Repository files navigation

Watasense

Watasense is a framework for unsupervised word sense disambiguation (WSD). It includes three components:

  • a Python library for WSD;
  • a Web service for WSD;
  • an evaluation framework.

Docker Hub

Features

Watasense implements two unsupervised WSD approaches:

  • sparse: a vector space model approach that relies on cosine similarity;
  • dense: a sense embeddings approach that based on SenseGram.

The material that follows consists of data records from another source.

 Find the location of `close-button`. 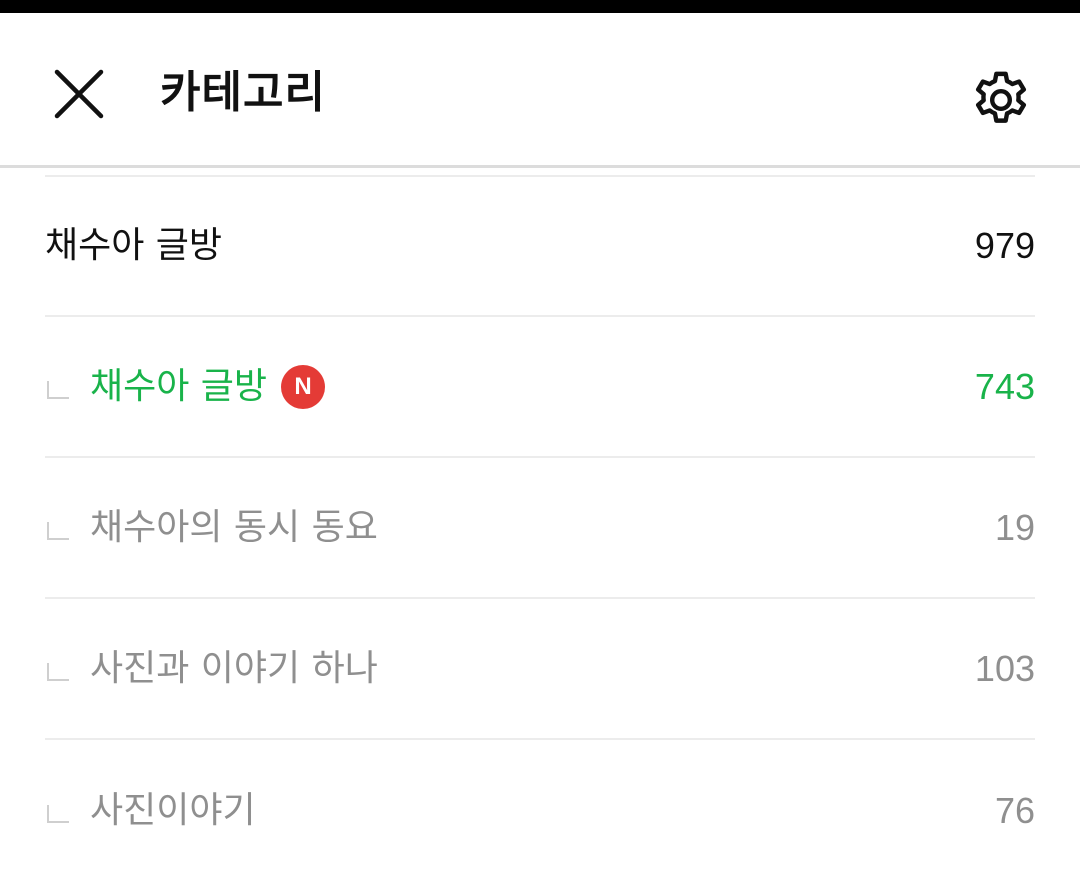

close-button is located at coordinates (79, 96).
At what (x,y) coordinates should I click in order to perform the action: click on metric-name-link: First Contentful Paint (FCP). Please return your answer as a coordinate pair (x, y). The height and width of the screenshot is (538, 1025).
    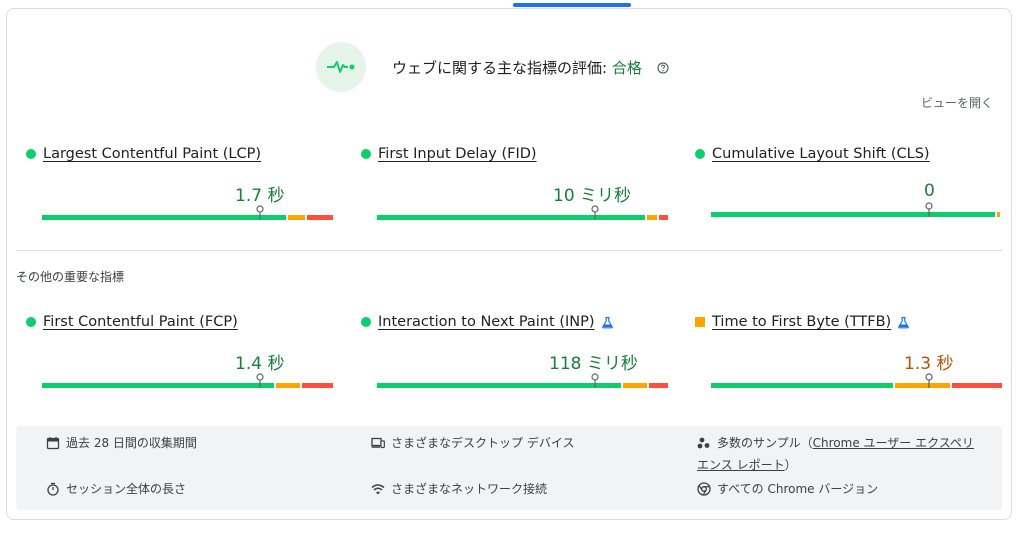
    Looking at the image, I should click on (140, 322).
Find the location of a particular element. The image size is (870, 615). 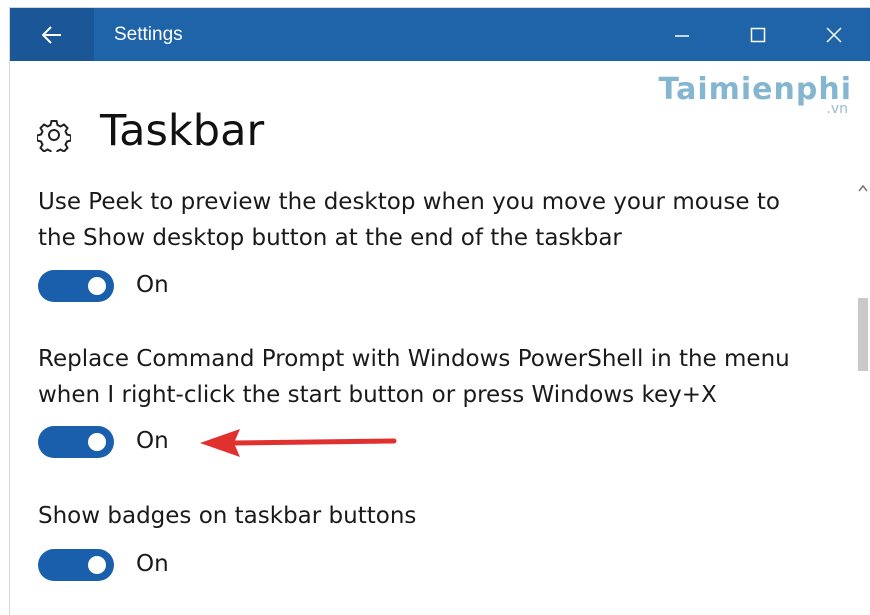

peek-toggle is located at coordinates (76, 286).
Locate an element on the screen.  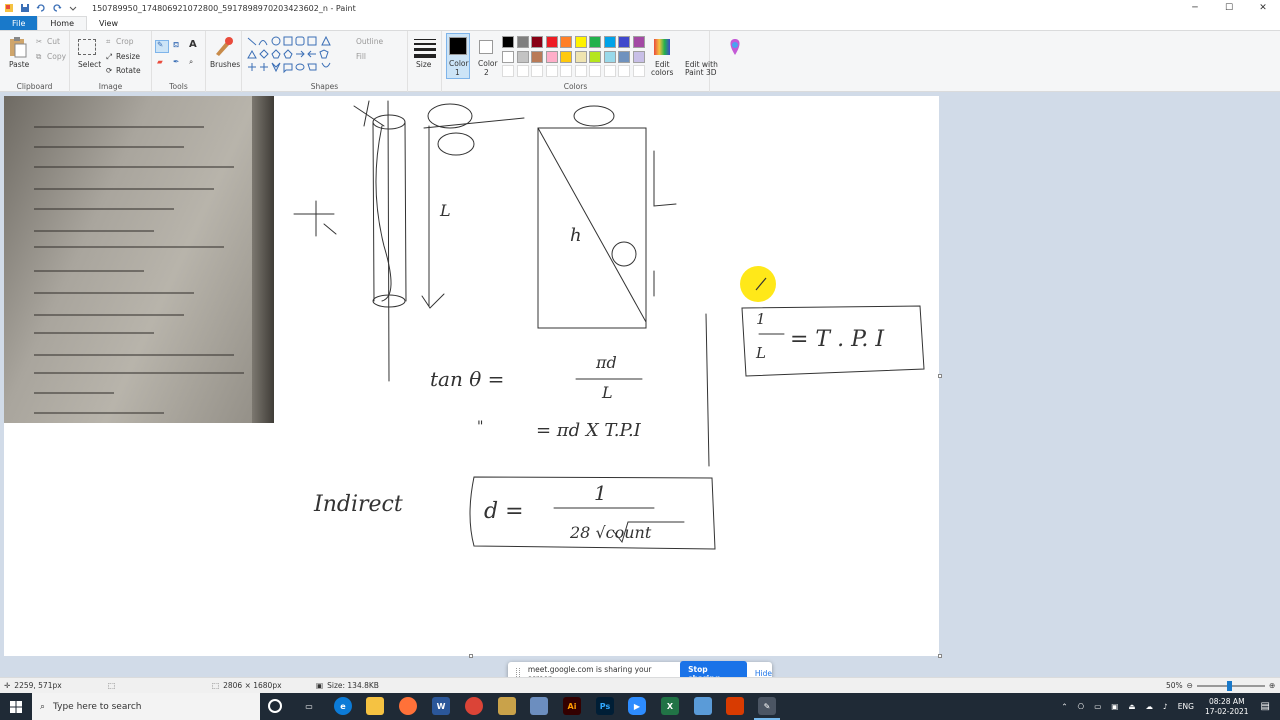
excel-icon: X is located at coordinates (670, 706).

Currently, Watasense supports only the Russian language and the Mystem tagger. Contributions are warmly welcome!

Python Library

The sparse approach is the simplest.

from mnogoznal import Inventory, SparseWSD, mystem

inventory = Inventory('….tsv')
wsd = SparseWSD(inventory)

sentences = mystem('Статья содержит описание экспериментов.')

for sentence in sentences:
    for (word, lemma, pos, _), id in wsd.disambiguate(sentence).items():
        print((word, lemma, pos, id))
('Статья', 'статья', 'S', '12641')
('содержит', 'содержать', 'V', '3240')
('описание', 'описание', 'S', '24626')
('экспериментов', 'эксперимент', 'S', '36055')
('.', '.', 'UNKNOWN', None)

To use the dense approach, it is necessary to load the word vectors using Gensim. The rest of the code is identical.

from gensim.models import KeyedVectors
wv = KeyedVectors.load_word2vec_format('….w2v', binary=True, unicode_errors='ignore')
wv.init_sims(replace=True)

wsd = DenseWSD(inventory, wv)

It is also possible and highly convenient to use the remote word vectors served by word2vec-pyro4 instead of the Gensim ones.

from mnogoznal.pyro_vectors import PyroVectors as PyroVectors
wv = PyroVectors('PYRO:w2v@…:9090')

wsd = DenseWSD(inventory, wv)

Web Service

INVENTORY=….tsv W2V_PATH=….w2v FLASK_APP=mnogoznal_web.py flask run or INVENTORY=….tsv W2V_PYRO=PYRO:w2v@…:9090 FLASK_APP=mnogoznal_web.py flask run

Also, it is possible to run the Web service directly from Docker Hub:

docker run --rm -p 5000:5000 -e INVENTORY=….tsv -v ….tsv:/usr/src/app/….tsv:ro

Evaluation Framework

  1. make -C data watlink
  2. make -C eval gold instances baseline
  3. cd eval && INVENTORY=….tsv W2V_PYRO=PYRO:w2v@…:9090 ./semeval.sh

Citation

@inproceedings{Ustalov:18:lrec,
  author    = {Ustalov, D. and Teslenko, D. and Panchenko, A. and Chernoskutov, M. and Biemann, C. and Ponzetto, S. P.},
  title     = {{An Unsupervised Word Sense Disambiguation System for Under-Resourced Languages}},
  booktitle = {Proceedings of the Eleventh International Conference on Language Resources and Evaluation (LREC~2018)},
  year      = {2018},
  pages     = {1018--1022},
  address   = {Miyazaki, Japan},
  publisher = {European Language Resources Association (ELRA)},
  url       = {http://www.lrec-conf.org/proceedings/lrec2018/summaries/182.html},
  language  = {english},
}

Copyright

This repository contains the implementation of Watasense. See LICENSE for details.